Document extract ▸
• • • • •

Mutants to the Rescue

Published in

Takealot Engineering

10 min readOct 6, 2022

By Rowan Pillay and Filipe Pinto Teixeira

Unit testing is a well-established and accepted best practice in modern software engineering. Anyone who disagrees with this statement should probably be kept far away from any code destined for production.

In fact, almost every engineer would readily agree that unit testing improves code quality, allows early detection of bugs, increases confidence in deployment and is an enabler for shorter deployment cycles. While this is true, it is only true for well-written unit tests. It is that “well-written” part that is often underemphasised.

The Code Coverage “Deception”

Statement coverage is the simplest metric of unit testing and shows the developer how much of the code base is covered by unit tests. This is often reported as the percentage of a particular service’s total lines of code executed during testing.

While, in general, it is good to have a high code coverage percentage, or at least aim for a high percentage, this value speaks nothing to the quality of the tests that have been executed. For example, it is possible to achieve 100% code coverage with absolutely no assertions at all. Similarly, 100% code coverage can be achieved with a test suite that misses important tests. Therefore, a service with 100% code coverage enabled by a large number of unit tests may still be poorly tested.

Quality Over Quantity

Therefore, while it is still important for developers to aim for high code coverage in their unit tests, they should also aim to write high-quality unit tests. Many factors make up the quality of unit tests, but one particular factor is that good quality unit tests verify the behaviour of the code being tested.

It sounds obvious that if the code under testing is doing what it is meant to be doing, tests should pass. Likewise, if the business logic of the code under testing is changed for whatever reason, perhaps during a refactor, tests should fail. Good unit tests properly assert the validity of the original logic and should consistently fail under the scenario where business logic has been changed, thereby preventing software regression.

We’re Only Human

At Takealot developers are expected to leverage the pull request peer review process to ensure that the quality of service tests is maintained. However, it is unrealistic to expect fellow developers to find every issue in every test of every pull request in a large scale system. It is best to automate as much of this process as possible.

This is why the Takealot Engineering Division has introduced Mutation Testing to its CI/CD process.

Mutants to the Rescue

Mutation Testing is a mechanism that can be used to prove the quality of tests, particularly the presence and quality of the test assertions. Simply put, mutation testing is a method developers may use to test the tests. It solves the exact problem laid out previously when only code coverage is used as a tool to measure how well a code base is tested. It does this by testing what happens to the existing unit tests when bugs (called mutants) are introduced to the code. This proves to be a great way of testing the quality of the tests that are already present and also highlights tests that are missing.

• • • • •

Material supplied ▸
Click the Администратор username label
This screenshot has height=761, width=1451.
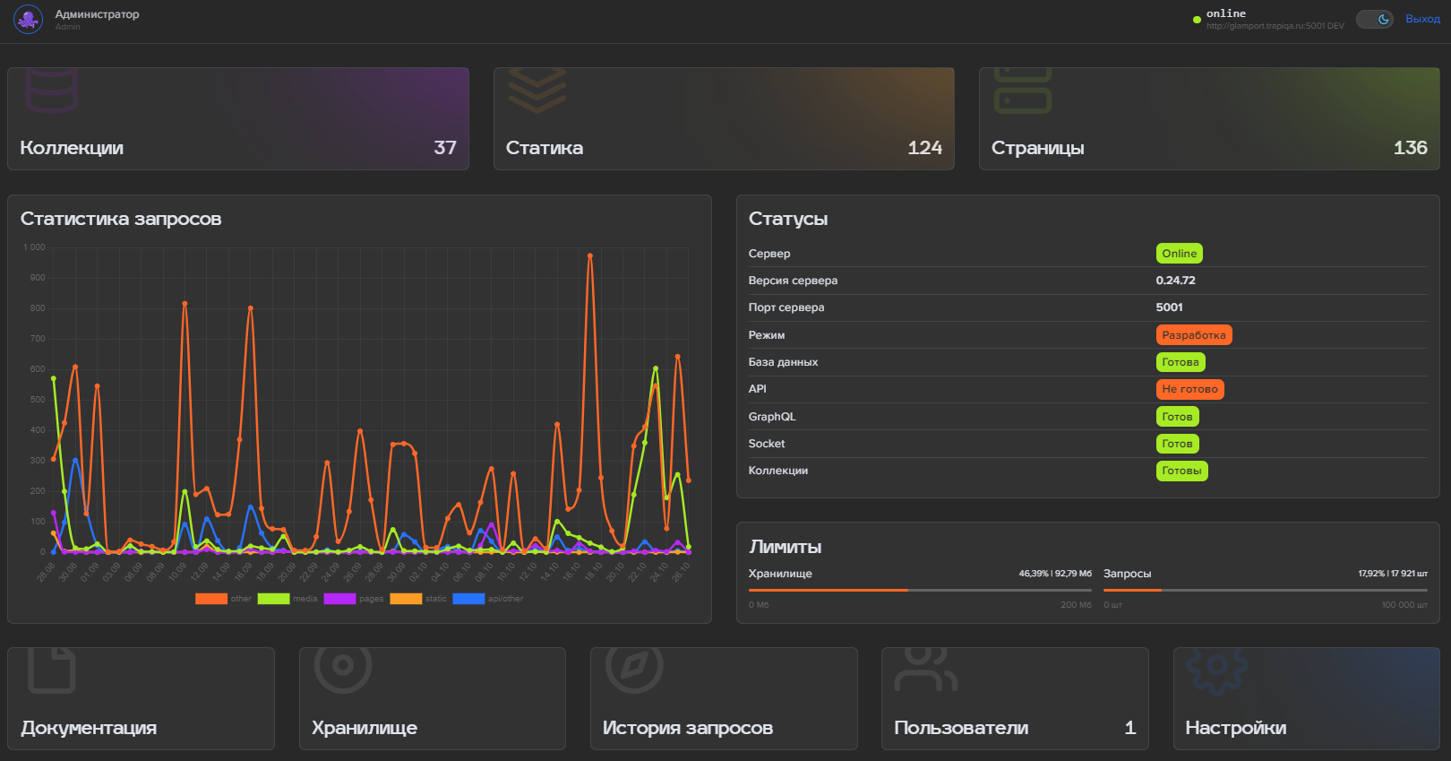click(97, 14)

• • • • •

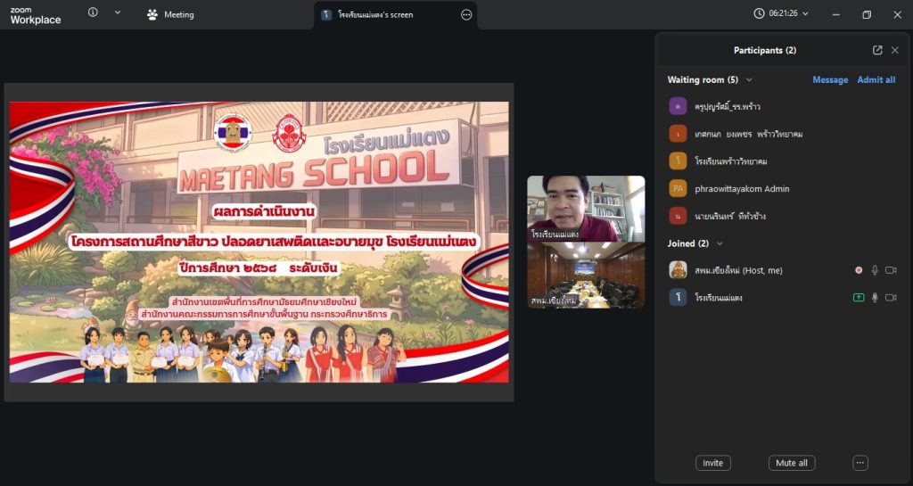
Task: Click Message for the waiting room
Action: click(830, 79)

• • • • •

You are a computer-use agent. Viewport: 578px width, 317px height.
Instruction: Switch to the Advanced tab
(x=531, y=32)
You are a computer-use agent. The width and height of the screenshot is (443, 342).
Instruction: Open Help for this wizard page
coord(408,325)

• • • • •

Things to do ▸
A: Based on the article on mutation testing, decide whether each statement marked (i), (ii) and (iii) agrees with it. Answer yes or no for each, and quote the exact words of the article that decide it.
(i) Full code coverage can be reached with no assertions at all.
(ii) Reviewers of pull requests can be expected to catch every issue in every test.
(iii) The bugs introduced to the code in mutation testing are called mutants.
B: Write out the stretch of the article on mutation testing from "In fact, almost" through "is often underemphasised.", word for word.
C: Continue the article on mutation testing, starting after its last sentence.
You will not need the data for any of this.

Your responses ▸
A:
(i) Yes: "it is possible to achieve 100% code coverage with absolutely no assertions at all"
(ii) No: "it is unrealistic to expect fellow developers to find every issue in every test of every pull request in a large scale system"
(iii) Yes: "when bugs (called mutants) are introduced to the code"

B:
In fact, almost every engineer would readily agree that unit testing improves code quality, allows early detection of bugs, increases confidence in deployment and is an enabler for shorter deployment cycles. While this is true, it is only true for well-written unit tests. It is that “well-written” part that is often underemphasised.

C:
During mutation testing, different bugs (or mutants) are automatically inserted into the code. The unit tests are then run for each of these mutants added to the code. If the tests are well written, one or more tests should fail. Since bugs have been explicitly added to the code, a failing unit test shows that the test is indeed correct, i.e. that it is effectively testing the business logic. In fact, it is one of the few times developers should be happy when a test fails.

If one or more tests fail after the mutant is added, the mutant is said to have been killed. This is good. If all the tests pass after a mutant is added, the mutant is said to have survived. This is bad. It indicates a lack of assertions in one or more tests or that tests are missing.

The percentage of mutants killed is referred to as the “mutation score”, where 100% means all mutants have been killed. A mutation score of 0% means all mutants have survived, i.e no tests have failed. A high mutation score means that future regressions are unlikely to be missed. If the mutation score is high, it means that if a future developer were to make a change to the code that breaks the business logic the tests would likely pick it up. This is exactly what tests are there for — to prevent future regression of the software.

A Mutant Example

Perhaps the best way to understand the value that mutation provides is by way of an example. Imagine the following method:

def multiplyOrDivide(a: Int, b: Int): Int = {
 if (a <= b)
   return a*b
 else
   return a/b
}

The method multiplies or divides the arguments based on which number is the greatest. Below are the imaginary tests that were written for this particular code.

"multiply or divide" must {
 "return the multiple value when a < b" in {
   StrykerDemo.multiplyOrDivide(2,3) mustBe 6
 }

 "return the division value when a > b" in {
   StrykerDemo.multiplyOrDivide(4,2) mustBe 2
 }
}

There is nothing inherently wrong with these tests. They are both valid. However, the problem here is that there is a missing test. There is no test to validate the method’s behaviour when the two parameters are equal. So, continuing with the imaginary scenario, let’s pretend that a developer comes along and makes an erroneous change to the business logic of the method. The naughty developer replaces the “<=” with a “<”.

def multiplyOrDivide(a: Int, b: Int): Int = {
 if (a < b) // replaced <= with <
   return a*b
 else
   return a/b
}

While this is a contrived and simplistic example, it represents the reality of software regression in the future. In this example, the tests will still pass even after the developer makes the erroneous change. Mutation testing will protect the software from future regression, by highlighting the fact that there are missing test cases or assertions.

Mutation Testing Tools

There are many different mutation testing tools available for various languages. The following are some of the well-known mutation testing tools:

Stryker-Mutator — A tool that may be used for Scala, Javascript and C# mutation testing. This is the tool currently being used by the first Engineering Division at takealot.com to standardise mutation testing and is the tool used for demo purposes in this article.
pitest — A tool that may be used for Java applications. Arguably the most mature of all the tools.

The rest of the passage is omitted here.